British school and college leavers are at a clear disadvantage compared to foreign workers when it comes to competing for jobs, a government minister said on Wednesday.
Employment minister Chris Grayling said there was a need to "rebalance" the system to "give a leg up" to the young unemployed.
He told The Spectator magazine: "There is no doubt that a young person coming out of school, college or university without the experience (of work) is at a disadvantage compared to someone coming into the UK from overseas.
"Employers may well be looking at a choice between a young British unemployed person, who may not yet have experience under their belt, and somebody from eastern Europe in his mid-twenties with previous experience and the get-up-and-go to move across the continent.
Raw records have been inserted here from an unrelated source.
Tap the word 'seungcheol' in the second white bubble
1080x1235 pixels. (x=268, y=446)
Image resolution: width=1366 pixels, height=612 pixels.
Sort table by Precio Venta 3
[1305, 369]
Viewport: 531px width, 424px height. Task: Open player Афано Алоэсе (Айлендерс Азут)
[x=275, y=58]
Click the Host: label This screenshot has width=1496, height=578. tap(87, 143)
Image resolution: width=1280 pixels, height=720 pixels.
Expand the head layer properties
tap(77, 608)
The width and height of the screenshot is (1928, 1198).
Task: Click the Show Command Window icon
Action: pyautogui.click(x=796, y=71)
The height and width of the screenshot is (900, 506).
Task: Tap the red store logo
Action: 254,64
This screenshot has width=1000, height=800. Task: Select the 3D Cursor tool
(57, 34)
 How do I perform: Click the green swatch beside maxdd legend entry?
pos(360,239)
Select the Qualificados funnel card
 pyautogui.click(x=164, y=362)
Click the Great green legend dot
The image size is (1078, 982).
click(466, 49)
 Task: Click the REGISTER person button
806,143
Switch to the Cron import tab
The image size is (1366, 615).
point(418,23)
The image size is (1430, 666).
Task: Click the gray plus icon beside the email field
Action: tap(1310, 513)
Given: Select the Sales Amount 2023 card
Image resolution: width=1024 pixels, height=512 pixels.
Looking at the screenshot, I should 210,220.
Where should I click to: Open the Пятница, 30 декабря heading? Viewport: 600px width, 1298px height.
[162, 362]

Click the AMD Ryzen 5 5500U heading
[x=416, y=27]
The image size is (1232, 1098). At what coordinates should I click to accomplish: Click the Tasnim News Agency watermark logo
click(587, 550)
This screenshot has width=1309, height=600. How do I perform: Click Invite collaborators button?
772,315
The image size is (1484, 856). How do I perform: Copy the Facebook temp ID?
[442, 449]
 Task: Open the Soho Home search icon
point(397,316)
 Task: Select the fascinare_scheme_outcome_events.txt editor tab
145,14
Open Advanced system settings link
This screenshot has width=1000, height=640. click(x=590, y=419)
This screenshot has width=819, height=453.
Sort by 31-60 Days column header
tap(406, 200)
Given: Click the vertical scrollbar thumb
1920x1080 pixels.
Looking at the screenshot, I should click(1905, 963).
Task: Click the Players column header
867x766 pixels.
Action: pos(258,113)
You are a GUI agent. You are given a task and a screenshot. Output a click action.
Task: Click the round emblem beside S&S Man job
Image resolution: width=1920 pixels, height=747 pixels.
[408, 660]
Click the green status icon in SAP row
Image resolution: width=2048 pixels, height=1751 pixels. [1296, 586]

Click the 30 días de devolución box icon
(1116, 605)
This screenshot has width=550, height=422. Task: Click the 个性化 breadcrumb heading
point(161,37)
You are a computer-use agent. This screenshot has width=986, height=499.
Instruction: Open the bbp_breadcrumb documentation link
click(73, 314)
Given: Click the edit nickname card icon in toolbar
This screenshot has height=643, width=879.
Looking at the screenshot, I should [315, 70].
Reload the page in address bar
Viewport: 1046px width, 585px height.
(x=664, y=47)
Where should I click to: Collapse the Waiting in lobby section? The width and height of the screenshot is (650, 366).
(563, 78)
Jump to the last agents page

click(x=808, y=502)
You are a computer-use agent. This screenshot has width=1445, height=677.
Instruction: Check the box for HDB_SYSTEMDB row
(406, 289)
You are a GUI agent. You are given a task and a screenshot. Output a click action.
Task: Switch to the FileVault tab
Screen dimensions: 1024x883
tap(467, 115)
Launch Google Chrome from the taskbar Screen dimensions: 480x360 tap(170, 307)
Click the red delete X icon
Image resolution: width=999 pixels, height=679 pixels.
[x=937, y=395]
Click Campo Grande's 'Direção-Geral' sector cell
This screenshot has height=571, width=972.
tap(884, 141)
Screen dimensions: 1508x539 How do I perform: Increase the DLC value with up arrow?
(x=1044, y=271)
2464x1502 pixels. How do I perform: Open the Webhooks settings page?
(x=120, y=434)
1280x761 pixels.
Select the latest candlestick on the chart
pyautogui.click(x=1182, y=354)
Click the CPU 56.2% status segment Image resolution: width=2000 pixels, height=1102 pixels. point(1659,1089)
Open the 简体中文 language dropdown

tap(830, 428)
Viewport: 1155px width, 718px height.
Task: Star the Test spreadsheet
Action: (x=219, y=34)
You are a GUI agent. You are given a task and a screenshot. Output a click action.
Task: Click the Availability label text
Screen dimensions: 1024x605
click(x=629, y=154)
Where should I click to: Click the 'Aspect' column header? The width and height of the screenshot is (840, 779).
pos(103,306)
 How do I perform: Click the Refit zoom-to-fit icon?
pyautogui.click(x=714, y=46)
"I think we have to rebalance the process and give a leg up to the young unemployed people here."
Grayling acknowledged that European Union law did not allow employers to discriminate in favour of British job applicants.
But he said government work experience schemes - only open to people who have been on benefits for a period of time - were clearly targeting the young British unemployed.
"There aren't many young eastern Europeans who have been out of work for nine months or more in the UK. There are not many people who have come from eastern Europe who don't have previous experience or previous skills," he said.
"You clearly can't say 'You're Polish, I won't let you receive this'. But in reality this is a scheme that is targeting young unemployed British people."